Just a little over a month after Stanford FCU announced it had been approved by the SBA to provide government-guaranteed, business-related loans to its members, the SBA announced it was terminating its 7(a) loan program, due to a lack of funding. Later, the SBA was able to resume the program, although the loan guarantee limit was lowered to $750,000 from $2 million.
Mark Lovewell, chief financial officer for Stanford Federal, told The Credit Union Journal he was not surprised by the disruption to the 7(a) program, because the SBA for months had been moving towards smaller credits.
"Steven Weiler, our director of business banking services, and I have spoken with the regional director of the SBA in the [San Francisco] Bay Area. He said there is more pent-up demand than the SBA can meet.
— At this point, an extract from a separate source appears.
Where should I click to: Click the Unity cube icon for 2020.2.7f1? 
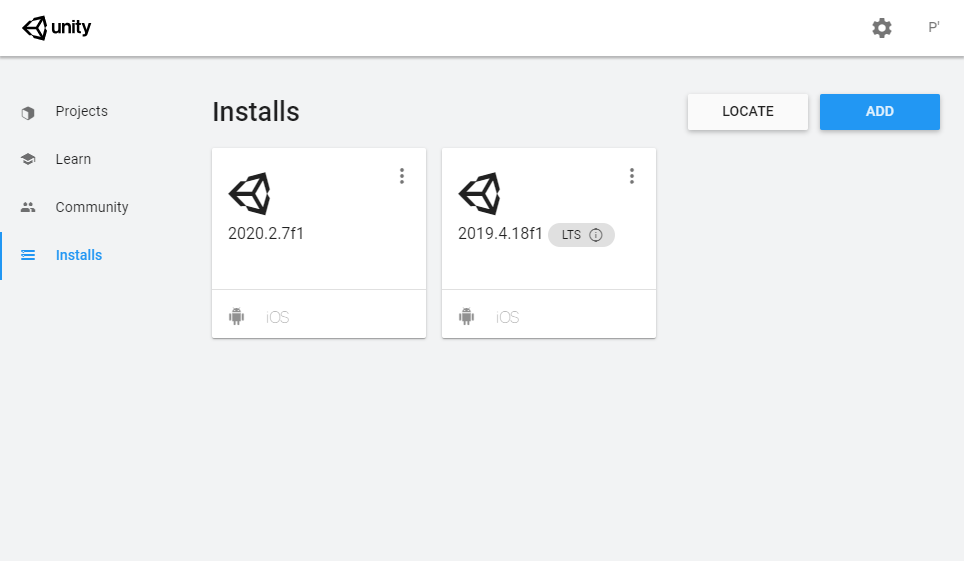249,193
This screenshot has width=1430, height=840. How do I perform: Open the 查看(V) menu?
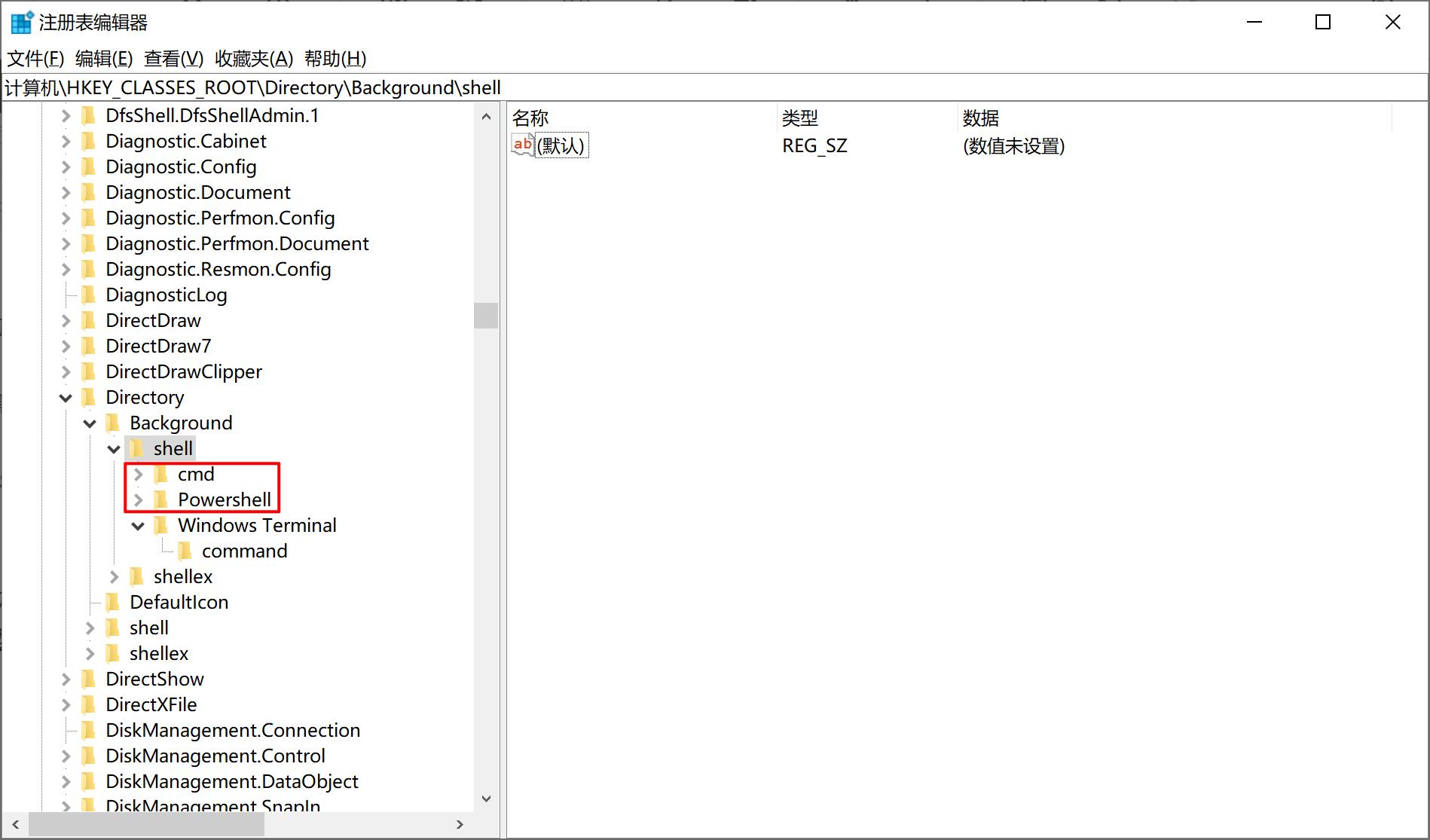pos(172,59)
The SBA is going to have to figure out a way to make its budget last longer than the projected nine to 10 months," he observed.
Lovewell said the credit union's partnership with the SBA still is expected to generate a good response within the "Stanford Community"- SFCU's term for the faculty, staff, students and alumni of the university that make up its field of membership. According to Lovewell, SFCU has a greater focus on the SBA's 504 program, which allows small business owners to purchase commercial and industrial buildings for as little as 10% down.
Under the terms of the 504 program, the participating financial institution provides 50% of the purchase price as a first-position trust deed. The SBA then supplies a second trust deed for 40%. "We think this will be a viable product with our many members who are investors in commercial real estate and who own businesses," he said.